Risulta difficile trarre un messaggio chiaro dai risultati del voto nelle elezioni amministrative di domenica e lunedì scorso. Eppure il test elettorale era dei più significativi: al voto le 4 più grandi città italiane (Roma, Milano, Napoli e Torino), altri due capoluoghi di regione (Bologna e Trieste), la Calabria.
Nella stagione del bipolarismo sarebbe stato facile decretare vincitori e sconfitti e i possibili effetti sul governo in carica, o le proiezioni sulle elezioni politiche successive. Non nell’attuale fase politica, però: il Parlamento ha una configurazione tripolare e ha già dato la fiducia a tre governi retti da altrettante formule politiche; confini e connotati delle coalizioni presentatesi nel 2018 si sono modificati; lo snodo dell’elezione del Presidente della Repubblica, tra 3 mesi, potrebbe anche sfociare, all’indomani dell’insediamento del Capo dello Stato, nella fine anticipata della Legislatura.
In un quadro così complesso certamente il centrodestra perde in città importanti come Milano, Napoli e Bologna, insegue a Torino e non riesce a vincere al primo turno a Trieste. La Lega quasi ovunque ha visto ridursi, anche di molto in alcune realtà, i propri voti, subendo il sorpasso di Fratelli d’Italia, che tuttavia non sfonda, se non a Roma. I solchi tra i partiti aumentano: Salvini giura fedeltà a Draghi, avendo ben poca voglia di affrontare un voto politico anticipato, mentre Meloni dice l’esatto opposto.

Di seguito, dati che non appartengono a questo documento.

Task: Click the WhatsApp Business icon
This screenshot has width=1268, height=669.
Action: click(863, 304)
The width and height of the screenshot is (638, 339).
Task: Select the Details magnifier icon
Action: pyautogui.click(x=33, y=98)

Ma questo non significa che il centrosinistra possa avvantaggiarsene: l’unione tra democratici e grillini, condizione necessaria per battere la destra, non solo continua ad essere ostacolata da correnti di entrambi i partiti, tutti e due in palese difficoltà nella ricostruzione di una chiara identità politica, ma deve fare i conti con i voti. I 5 Stelle hanno perso Roma e Torino e, non da oggi, scompaiono in molti territori, aspetto non molto incoraggiante in vista di un’eventuale sfida elettorale nazionale.
In questo quadro un solo dato emerge chiaro: la disaffezione degli italiani nei confronti del voto. Il 3 e 4 ottobre si sono recati alle urne il 54,7% degli aventi diritto, il 7% in meno di cinque anni fa, con percentuali localmente ancor più basse. Tanti fattori determinano l’aumento della diserzione dalle urne. Nell’attuale fase pesa indubbiamente la presenza in carica di un governo che vede partiti in teoria contrapposti sostenere gli stessi provvedimenti messi in campo dal premier “tecnico”.
Ma allargando l’orizzonte temporale, sembra farsi largo un voto “liquido” che, abbandonate le appartenenze, premia e abbatte in breve tempo leader o movimenti politici, si sposta deluso alla ricerca di nuove prospettive, arrivando fino ad evaporare nel non voto, denunciando così una preoccupante indifferenza per qualsiasi ipotesi di rappresentanza.